Many men and women were running up and down, back and forth in the broad avenue. All of a sudden a woman came running swiftly to us and embraced Augustine, speechless, deep emotion choking her.
“Mariquilla, Mariquilla of my heart!” exclaimed Montoria, embracing her joyously. “How is it that you are here? I was just now going in search of you.”
Mariquilla could not speak, and, without the sustaining arm of her lover, her weak and wavering body would have fallen to the ground.
“Are you ill? What is the matter? Is it true that the bombs have destroyed your house?”
It was even so, and the young girl’s whole aspect showed her great distress. Her clothing was that which we saw on her the night before. Her hair was loosened, and we could see burns upon her poor bruised arms.
“Yes,” she said, at last, in a stifled voice. “Our house is gone. We have nothing. We have lost everything. This morning, soon after you had gone, a bomb destroyed the house, then two others fell.”
“And your father?”
“My father is there, and will not abandon the ruins of the house. I have been looking for you all day, for you to help us. I have been under fire. I have been in all the streets of the suburb. I have entered several houses. I was afraid that you were dead.”

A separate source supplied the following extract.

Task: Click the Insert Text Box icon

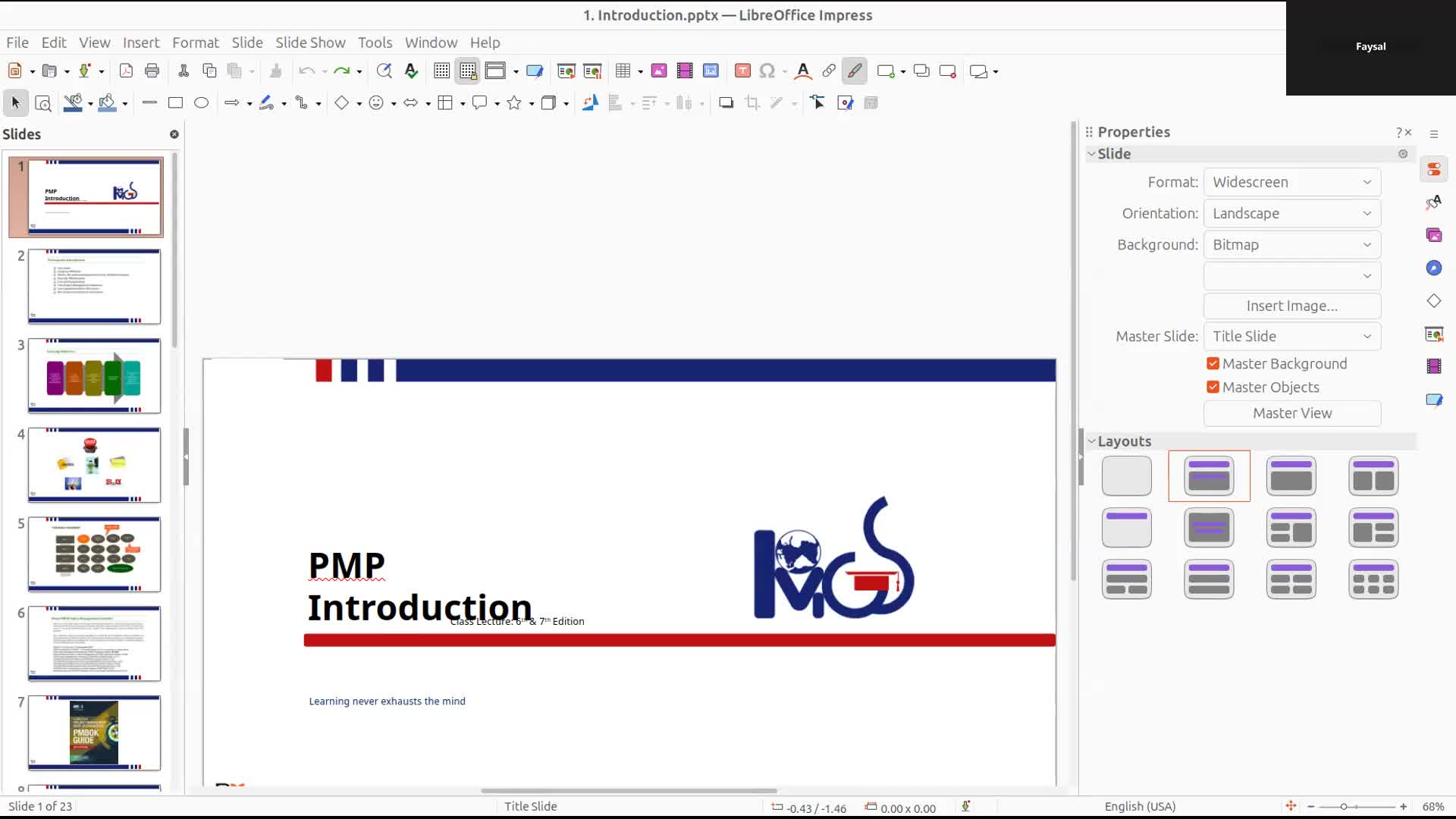Action: tap(742, 71)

Augustine seated himself in a gateway, and, sheltering Mariquilla with his military cloak, he held her in his arms as one holds a child. Freed thus from her terror, she could talk; and she told us that she had not been able to save a single thing. They had scarcely had time to get out of the house. The unhappy girl was trembling with cold, and, putting my cloak over Augustine’s, we tried to take her to the house where we were on duty.